Après son départ de la «jungle politique», celle qui a siégé comme députée de Taschereau, de 2018 à 2022, a dû s’accorder une pause de six mois pour reprendre pied. Il lui fallait défaire le nœud d’émotions négatives qu’elle ressentait jusqu’à en faire des crises d’anxiété et à se faire vomir. 

Un psychologue l’a beaucoup aidée. «Il m’a dit: ce que tu décris, ce sont des symptômes de choc post-traumatique», raconte-t-elle lors d’un entretien qui s’est déroulé, par hasard, le jour où la CAQ a largué le tramway de Québec, nouvelle qui ne l'a pas étonnée mais déçue. Comme députée, elle s’est battue ardemment en faveur de ce projet, et contre le troisième lien. 

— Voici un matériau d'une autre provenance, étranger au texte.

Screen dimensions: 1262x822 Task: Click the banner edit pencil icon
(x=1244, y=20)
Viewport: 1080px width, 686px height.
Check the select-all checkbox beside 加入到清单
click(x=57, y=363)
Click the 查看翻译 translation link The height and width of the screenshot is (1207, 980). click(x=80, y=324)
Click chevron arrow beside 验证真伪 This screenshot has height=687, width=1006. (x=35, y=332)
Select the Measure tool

Aujourd’hui, l’ex-élue va beaucoup mieux. Elle a pris du temps pour elle et avec ses trois filles, dont la petite dernière. Née avec une malformation cardiaque, dans la dernière année de son mandat, celle-ci se porte très bien maintenant. 

Mais surtout, Catherine Dorion a écrit, autre forme de thérapie des plus efficace. «J’ai mis de l’ordre en moi, j’ai voulu prendre l’intensité de ce que j’avais vécu pour comprendre, analyser, prendre le temps.»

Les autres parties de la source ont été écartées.